これはつまり、中国社会では多くの人たちが自分自身の価値基準ではなく、「こう生きるのが社会で価値のある人間だ」という社会の側の観念に従って生きようとしているという意味である。どんな職業に就くのか、どんな大学に進学して何を学ぶのか。どこでどんな家に住んで、どんな車に乗るのか。それらの全てにおいて「これが尊敬される人間である」という共通のモデルがあり、多くの人が競うようにそのパターンを演じようとする。
もちろんゼロか100かという話ではないが、こうした感覚は中国の社会では広く定着している。「こうしたい」という自分の価値観や個性、信念に従って、自分自身の判断基準で独自の行動をする人は高い評価を受けにくく、「これが素晴らしいことなのだ」という世の中の観念に従って行動し、それを実現した人が称賛される。「個性」の価値が認められる余地が少ない。強力な同調圧力のようなものが存在している。
「自立した個」は生まれるか
社会が豊かになり、都市化が進むにつれてこうした傾向は弱まるものと私は考えていたが、どうもそういう様子は感じられない。上海のような大都会ですら、「こういう人になりなさい」的な観念は依然として非常に強い。社会の富裕化で価値観が多様化するどころか、金銭至上主義と結合した「立身出世」志向への同調圧力はますます強まっている感すらある。そのような社会の体質に甘んじたくない人は、海外に出る。そんな感じである。

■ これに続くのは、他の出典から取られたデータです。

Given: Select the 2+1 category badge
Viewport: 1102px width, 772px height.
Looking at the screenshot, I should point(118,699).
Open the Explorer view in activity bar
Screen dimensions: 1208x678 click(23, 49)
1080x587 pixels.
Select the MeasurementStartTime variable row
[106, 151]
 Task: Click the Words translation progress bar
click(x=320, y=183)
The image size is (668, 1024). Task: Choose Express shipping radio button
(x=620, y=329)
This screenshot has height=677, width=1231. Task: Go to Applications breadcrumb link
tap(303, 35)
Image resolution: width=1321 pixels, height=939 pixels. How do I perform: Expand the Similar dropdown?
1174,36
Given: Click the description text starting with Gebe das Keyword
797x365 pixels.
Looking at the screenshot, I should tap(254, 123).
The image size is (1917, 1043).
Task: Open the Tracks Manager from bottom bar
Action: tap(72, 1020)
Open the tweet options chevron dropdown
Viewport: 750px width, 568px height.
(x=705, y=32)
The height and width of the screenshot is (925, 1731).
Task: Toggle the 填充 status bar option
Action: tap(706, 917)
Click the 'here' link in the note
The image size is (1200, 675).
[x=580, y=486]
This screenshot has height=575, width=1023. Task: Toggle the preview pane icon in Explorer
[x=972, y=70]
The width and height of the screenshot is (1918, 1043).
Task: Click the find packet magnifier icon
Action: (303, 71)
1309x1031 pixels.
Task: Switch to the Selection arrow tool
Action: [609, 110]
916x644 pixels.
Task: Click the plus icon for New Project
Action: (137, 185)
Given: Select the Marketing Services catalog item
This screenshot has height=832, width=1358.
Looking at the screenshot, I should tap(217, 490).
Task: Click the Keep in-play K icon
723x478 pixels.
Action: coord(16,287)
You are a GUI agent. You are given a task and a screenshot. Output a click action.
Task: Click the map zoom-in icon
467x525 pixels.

歴史的に言えば、これが儒教的社会ということなのかもしれない。自分の生き方を評価する軸が自分の外(社会、世間)にあり、誰もが競うようにそれを目指す。そういう社会は、時の権力者にとっては非常に都合の良いものだろう。個人として自立した思考を持つ人が育ちにくく、「こうするのが立派な生き方なのだ」という規範を一度、打ち立ててしまえば、大半の人がそのレールに乗って社会で成功しようとしてくれるからである。
中学・高校の時代から、若者が自分の趣味やスポーツ、社会活動といったものにほとんど関心を寄せず、ひたすら世間が決めた「出世コース」に乗るための試験勉強に明け暮れる姿を見ていると、まさに「判断基準が自分の外にある」社会の典型的現象と感じざるを得ない。親は世間の基準で「出世」を判断し、子供は「親が喜ぶように」という基準で自分の行動を決める。こういう循環が出来上がっている。こういう状況が続けば、世の中に役立つ人は育っても、社会を変えられる人間は育たない。権力者は高笑いしていることであろう。
話はやや飛躍するが、「自立した個」の存在が西欧的な民主社会の基礎だとするならば、中国社会の状況はそことは大きな距離がある。人々は豊かになり、都市化が進み、生活は便利になり、大都市では多くの面で世界の先端水準に近づいている。しかし自立した「個」という概念の成長は驚くほどスローである。
そこには歴史的要因に加え、当然、政治体制の問題が深く関わっている。経済的、物質的な面で先進国並みに成長した中国の社会が、価値観や人生観の面では既存の西欧型先進国の社会とはまったく異質なものになることは間違いないように思う。
中国の人々は確かにソフィスティケートされていない部分はあるにせよ、天真爛漫で人情味の厚い人たちで、「個」どうしの付き合いを私はまったく悲観していない。問題は「個」の集合体としての「中国」である。
自立した「個」の存在を前提としない先進国。「個」の集合体ではない超大国。中国はそういう性質のものになる可能性が高い。その異質な存在とどう向き合うのか。これはかなりタフな問題になりそうで、本気で考えねばならない時に来ている。